From an injury perspective, one of the most common ways runners end up with injuries is from an increase in training frequency or duration and often done too quickly. This typically results in a situation of overtraining from too much mileage and inadequate recovery. From an injury prevention perspective, one great way to offset the problem of overtraining is to incorporate a strength training session 1-2 times per week instead of another running day. Ideally, a strength program should target the muscle groups used in running (hip flexors, glutes, hamstrings, quads and calves in particular).
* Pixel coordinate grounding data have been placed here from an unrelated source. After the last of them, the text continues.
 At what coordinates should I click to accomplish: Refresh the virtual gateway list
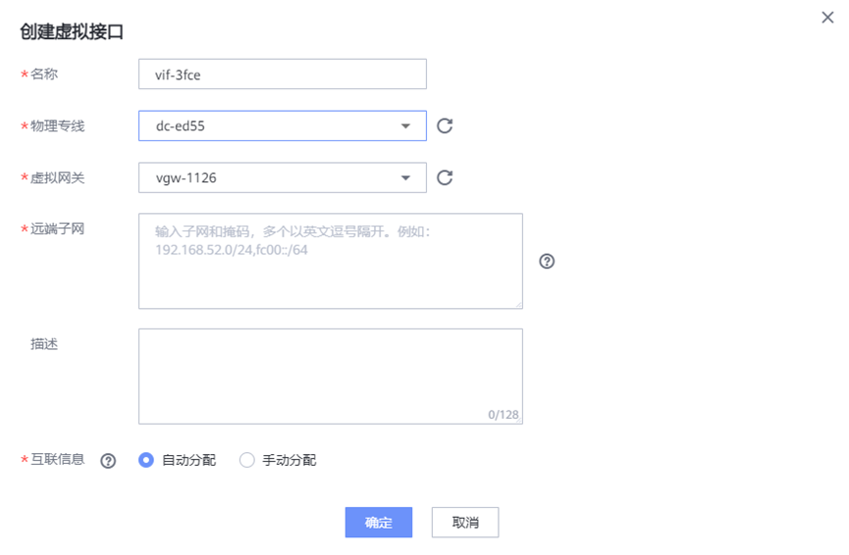point(445,177)
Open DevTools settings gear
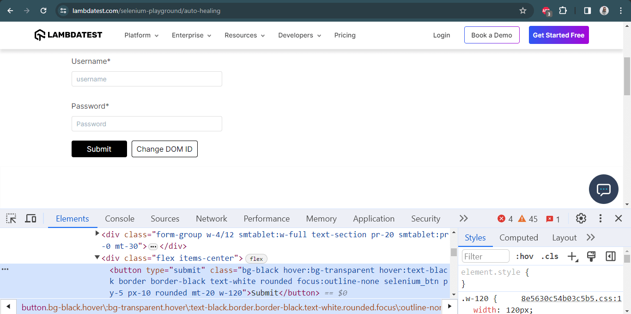 coord(581,218)
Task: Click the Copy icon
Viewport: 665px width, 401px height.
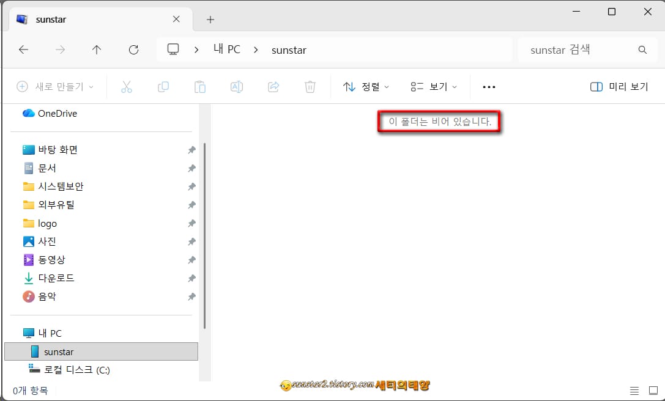Action: 163,87
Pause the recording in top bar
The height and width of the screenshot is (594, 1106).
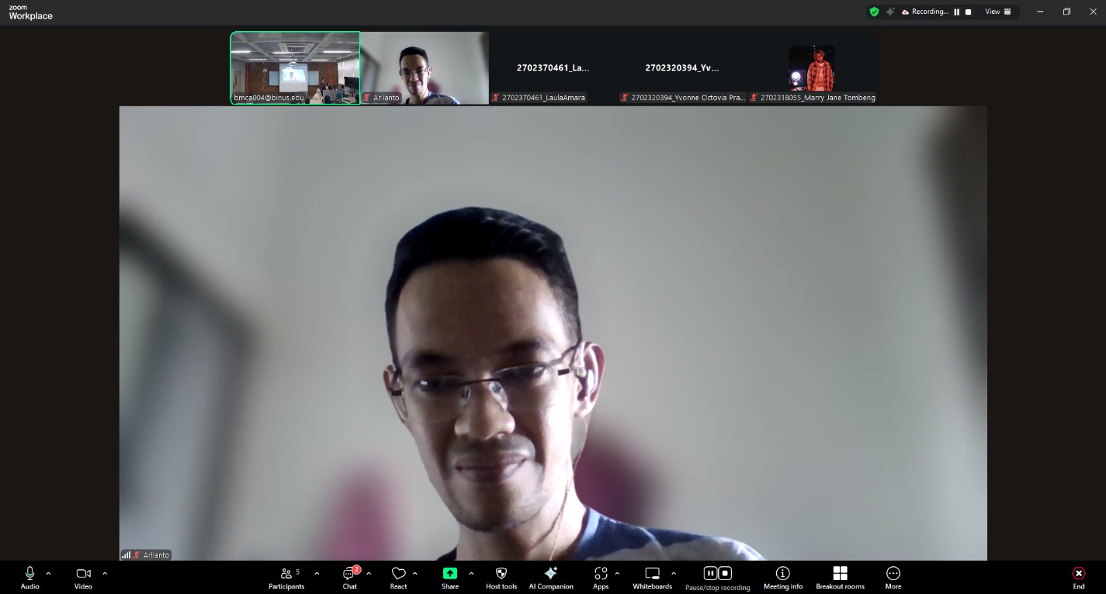[957, 12]
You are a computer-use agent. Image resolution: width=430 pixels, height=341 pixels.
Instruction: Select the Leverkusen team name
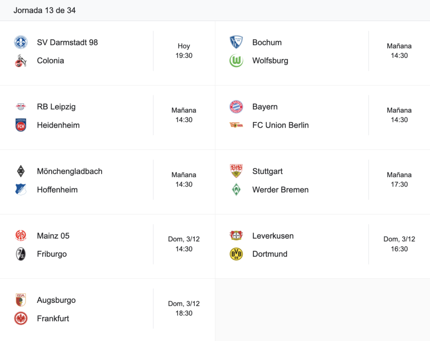pos(273,236)
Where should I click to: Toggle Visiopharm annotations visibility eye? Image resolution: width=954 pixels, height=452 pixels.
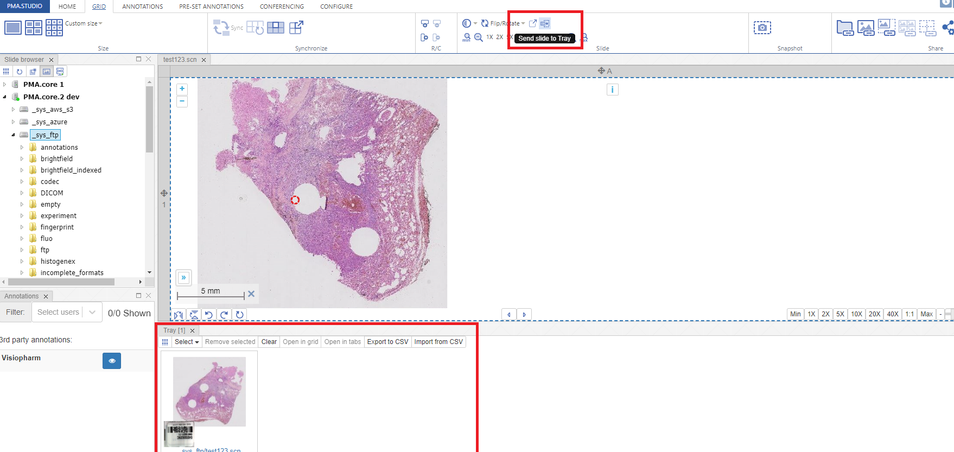(x=112, y=361)
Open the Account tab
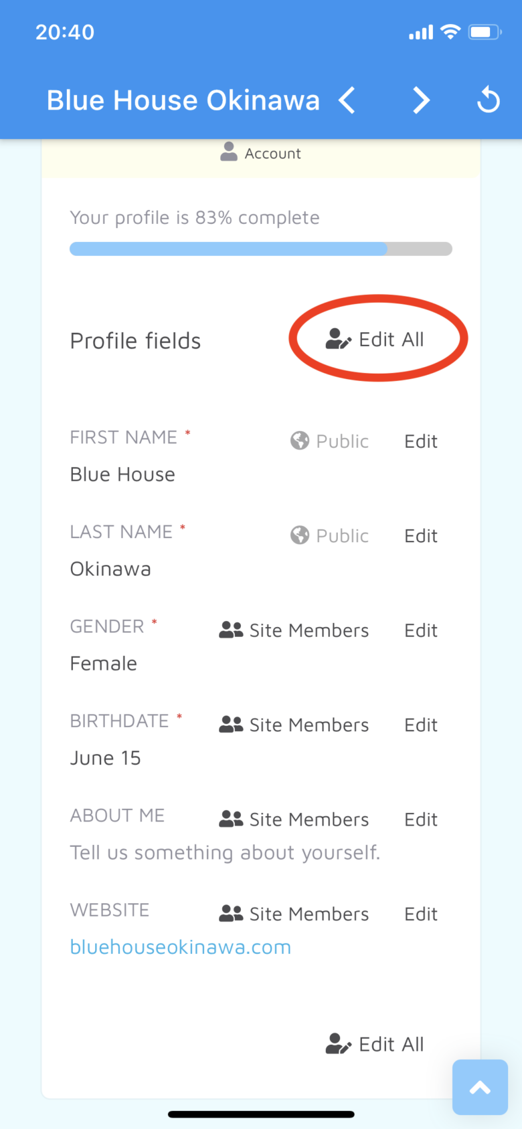The width and height of the screenshot is (522, 1129). (x=261, y=153)
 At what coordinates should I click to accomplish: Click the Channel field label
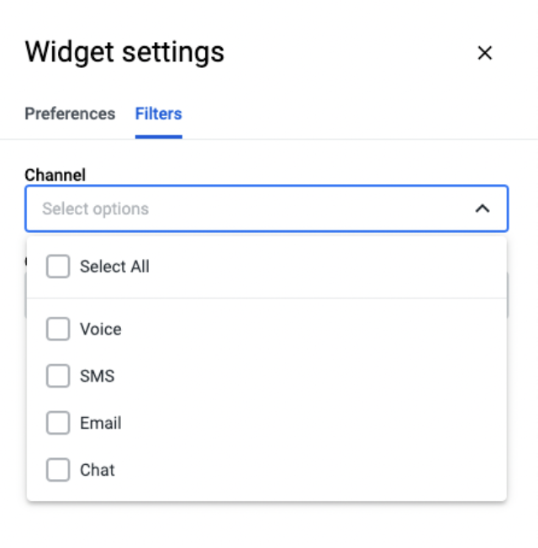(55, 175)
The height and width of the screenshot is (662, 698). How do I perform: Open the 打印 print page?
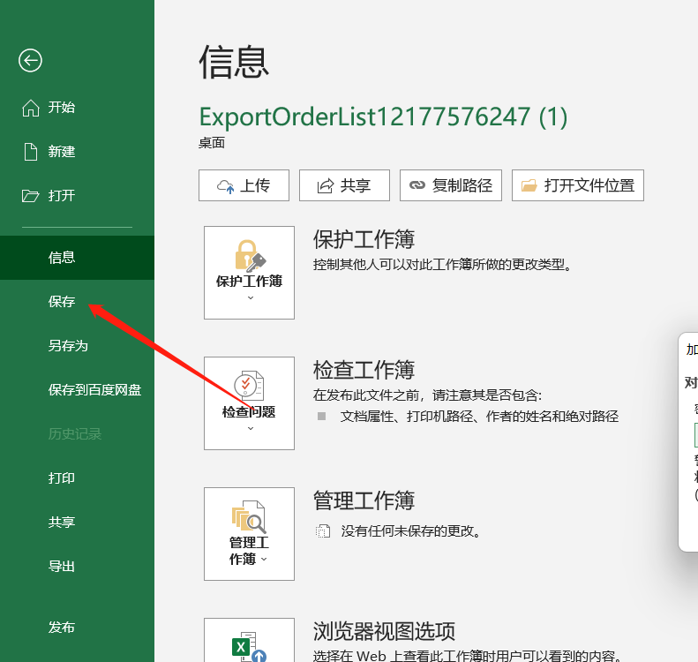(62, 478)
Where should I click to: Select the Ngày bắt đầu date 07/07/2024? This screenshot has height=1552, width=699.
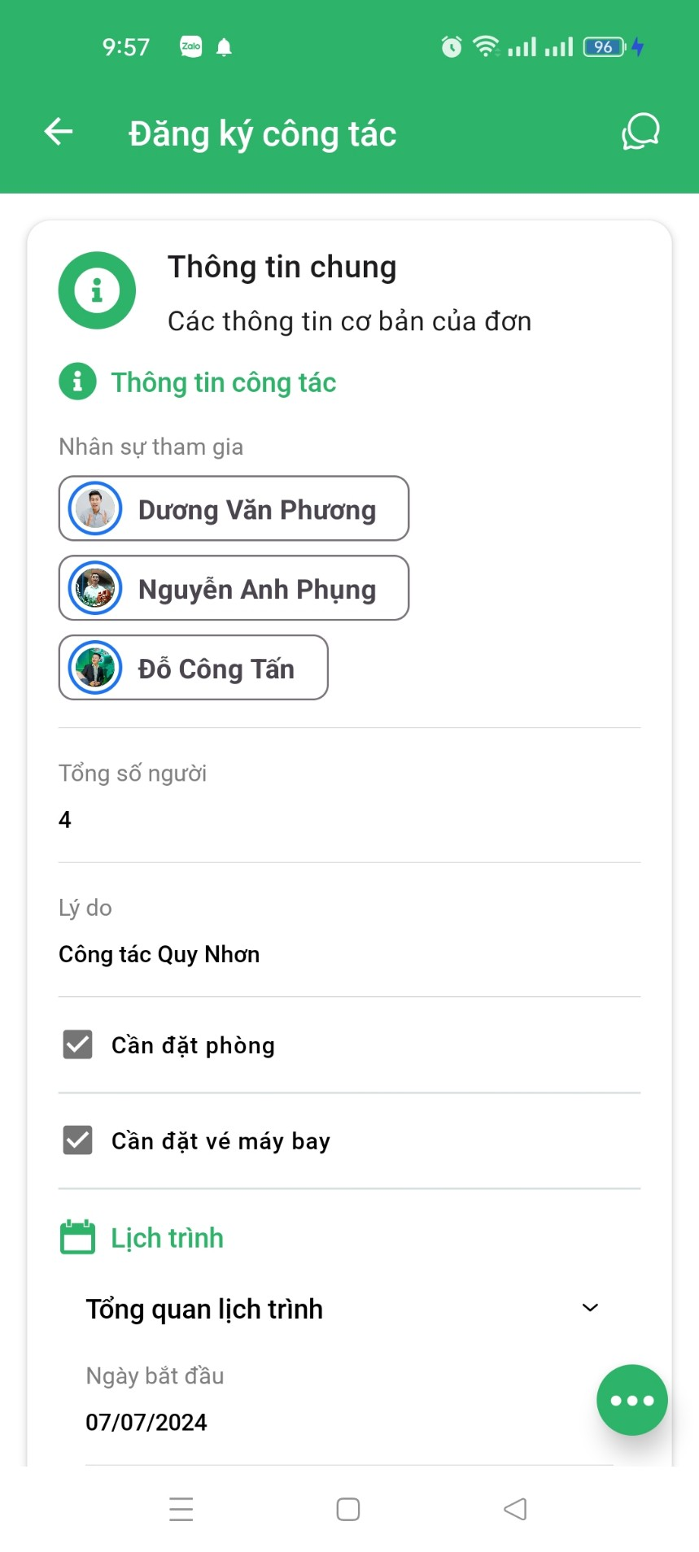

It should have a core stability component and an upper body focus that targets postural muscles. A runner would benefit largely from a strength training program that specifically focuses on single-leg strength exercises, and should also vary in the tempo of the exercise in order to address and target the type of muscle contraction. We refer to this as a concentric contraction (when the muscle is shortening) or eccentric contraction (when the muscle is lengthening). Running requires both types of these muscle contractions.  When we break down the muscular demands of running, we need to understand the phases of running so we can select exercises that target and mimic those muscles and movements to improve specificity. 

The Swing Phase and the Role of the Hamstrings

Let’s start by looking at the swing phase of running, which is the phase when your leg comes forward. The hamstring muscles control the knee eccentrically during this phase of running. The hamstrings are also a very common site of pain and injury in runners. They are not only susceptible to muscle strains but proximal hamstring tendinopathies are very common in runners as well. A great exercise to target the hamstrings eccentrically is single-leg Romanian deadlifts. 

The Contact Phase & the Role of the Quads

The stance phase of running involves the time when your foot is in contact with the ground. We can further break this up into two phases: the contact phase and the drive phase. For the contact phase, the quadriceps absorb a large amount of force and impact. Because of this, single leg step downs are a great exercise to strengthen the quadriceps for this phase. 

The Drive Phase and the Role of the Glutes

The second part of the stance phase, the drive phase, relies on the quadriceps to straighten the knee and the glutes to extend the hip. The glutes refer to a muscle group, but specifically focusing on the gluteus maximus, it is the main extender of the hip. It is a key muscle for strength and power during the push-off phase of running and helps drive or propel a runner forward. Split squats are great single-leg exercises that target the gluteus maximus. When performing split squats it is important to focus on both the front leg and the back leg. The stronger your glutes, the more powerful your stride becomes. 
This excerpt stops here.